Problem: Restate all the data exactly, so that each line is the same as before.

:: Extracted records ::

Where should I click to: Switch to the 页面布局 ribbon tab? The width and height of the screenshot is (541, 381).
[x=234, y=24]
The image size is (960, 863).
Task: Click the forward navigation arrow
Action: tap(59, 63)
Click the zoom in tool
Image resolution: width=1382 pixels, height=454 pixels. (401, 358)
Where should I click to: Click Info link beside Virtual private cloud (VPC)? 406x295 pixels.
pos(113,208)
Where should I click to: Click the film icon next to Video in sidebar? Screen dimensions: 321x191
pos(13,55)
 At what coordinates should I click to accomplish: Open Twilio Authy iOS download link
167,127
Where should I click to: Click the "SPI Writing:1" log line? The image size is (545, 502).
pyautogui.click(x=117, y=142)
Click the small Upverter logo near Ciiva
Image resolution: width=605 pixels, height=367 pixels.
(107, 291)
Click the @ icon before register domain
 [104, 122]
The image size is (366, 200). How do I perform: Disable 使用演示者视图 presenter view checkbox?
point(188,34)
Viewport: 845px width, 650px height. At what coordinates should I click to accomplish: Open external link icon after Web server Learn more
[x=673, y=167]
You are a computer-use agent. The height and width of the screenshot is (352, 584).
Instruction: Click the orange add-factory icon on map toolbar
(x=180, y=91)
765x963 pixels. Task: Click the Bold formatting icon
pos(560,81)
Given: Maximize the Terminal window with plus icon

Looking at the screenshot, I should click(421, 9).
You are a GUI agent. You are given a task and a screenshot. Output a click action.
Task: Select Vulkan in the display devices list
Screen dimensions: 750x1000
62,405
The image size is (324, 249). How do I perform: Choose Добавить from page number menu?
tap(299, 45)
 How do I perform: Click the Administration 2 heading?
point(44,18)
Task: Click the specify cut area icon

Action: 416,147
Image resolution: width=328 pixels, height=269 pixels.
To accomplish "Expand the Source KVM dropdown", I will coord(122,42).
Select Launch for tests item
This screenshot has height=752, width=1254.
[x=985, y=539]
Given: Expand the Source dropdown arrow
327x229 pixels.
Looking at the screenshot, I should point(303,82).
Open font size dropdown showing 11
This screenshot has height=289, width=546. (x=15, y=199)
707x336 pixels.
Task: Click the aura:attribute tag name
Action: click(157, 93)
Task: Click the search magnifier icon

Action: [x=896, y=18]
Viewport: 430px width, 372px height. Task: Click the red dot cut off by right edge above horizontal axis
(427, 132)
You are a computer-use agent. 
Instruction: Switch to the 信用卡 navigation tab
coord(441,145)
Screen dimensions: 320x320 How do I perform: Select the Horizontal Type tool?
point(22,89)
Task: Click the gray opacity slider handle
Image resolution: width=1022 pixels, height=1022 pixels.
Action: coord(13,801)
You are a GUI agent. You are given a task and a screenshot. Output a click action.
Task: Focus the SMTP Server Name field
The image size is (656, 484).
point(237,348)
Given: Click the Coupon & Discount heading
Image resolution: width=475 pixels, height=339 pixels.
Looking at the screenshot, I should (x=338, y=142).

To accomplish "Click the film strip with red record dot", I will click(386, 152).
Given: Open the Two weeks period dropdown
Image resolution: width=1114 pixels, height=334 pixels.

:::

Solution to this problem:
Where should I click to: Switch to the 页面布局 ribbon tab? The width and height of the screenshot is (541, 381).
[x=234, y=24]
The image size is (960, 863).
Task: Click the forward navigation arrow
Action: tap(59, 63)
Click the zoom in tool
Image resolution: width=1382 pixels, height=454 pixels. (401, 358)
Where should I click to: Click Info link beside Virtual private cloud (VPC)? 406x295 pixels.
pos(113,208)
Where should I click to: Click the film icon next to Video in sidebar? Screen dimensions: 321x191
pos(13,55)
 At what coordinates should I click to accomplish: Open Twilio Authy iOS download link
167,127
Where should I click to: Click the "SPI Writing:1" log line? The image size is (545, 502).
pyautogui.click(x=117, y=142)
Click the small Upverter logo near Ciiva
Image resolution: width=605 pixels, height=367 pixels.
(107, 291)
Click the @ icon before register domain
 [104, 122]
The image size is (366, 200). How do I perform: Disable 使用演示者视图 presenter view checkbox?
point(188,34)
Viewport: 845px width, 650px height. At what coordinates should I click to accomplish: Open external link icon after Web server Learn more
[x=673, y=167]
You are a computer-use agent. The height and width of the screenshot is (352, 584).
Instruction: Click the orange add-factory icon on map toolbar
(x=180, y=91)
765x963 pixels. Task: Click the Bold formatting icon
pos(560,81)
Given: Maximize the Terminal window with plus icon

Looking at the screenshot, I should click(421, 9).
You are a GUI agent. You are given a task and a screenshot. Output a click action.
Task: Select Vulkan in the display devices list
Screen dimensions: 750x1000
62,405
The image size is (324, 249). How do I perform: Choose Добавить from page number menu?
tap(299, 45)
 How do I perform: Click the Administration 2 heading?
point(44,18)
Task: Click the specify cut area icon

Action: 416,147
Image resolution: width=328 pixels, height=269 pixels.
To accomplish "Expand the Source KVM dropdown", I will coord(122,42).
Select Launch for tests item
This screenshot has height=752, width=1254.
[x=985, y=539]
Given: Expand the Source dropdown arrow
327x229 pixels.
Looking at the screenshot, I should point(303,82).
Open font size dropdown showing 11
This screenshot has height=289, width=546. (x=15, y=199)
707x336 pixels.
Task: Click the aura:attribute tag name
Action: click(157, 93)
Task: Click the search magnifier icon

Action: [x=896, y=18]
Viewport: 430px width, 372px height. Task: Click the red dot cut off by right edge above horizontal axis
(427, 132)
You are a computer-use agent. 
Instruction: Switch to the 信用卡 navigation tab
coord(441,145)
Screen dimensions: 320x320 How do I perform: Select the Horizontal Type tool?
point(22,89)
Task: Click the gray opacity slider handle
Image resolution: width=1022 pixels, height=1022 pixels.
Action: coord(13,801)
You are a GUI agent. You are given a task and a screenshot. Output a click action.
Task: Focus the SMTP Server Name field
The image size is (656, 484).
point(237,348)
Given: Click the Coupon & Discount heading
Image resolution: width=475 pixels, height=339 pixels.
Looking at the screenshot, I should (x=338, y=142).

To accomplish "Click the film strip with red record dot", I will click(386, 152).
Given: Open the Two weeks period dropdown
Image resolution: width=1114 pixels, height=334 pixels.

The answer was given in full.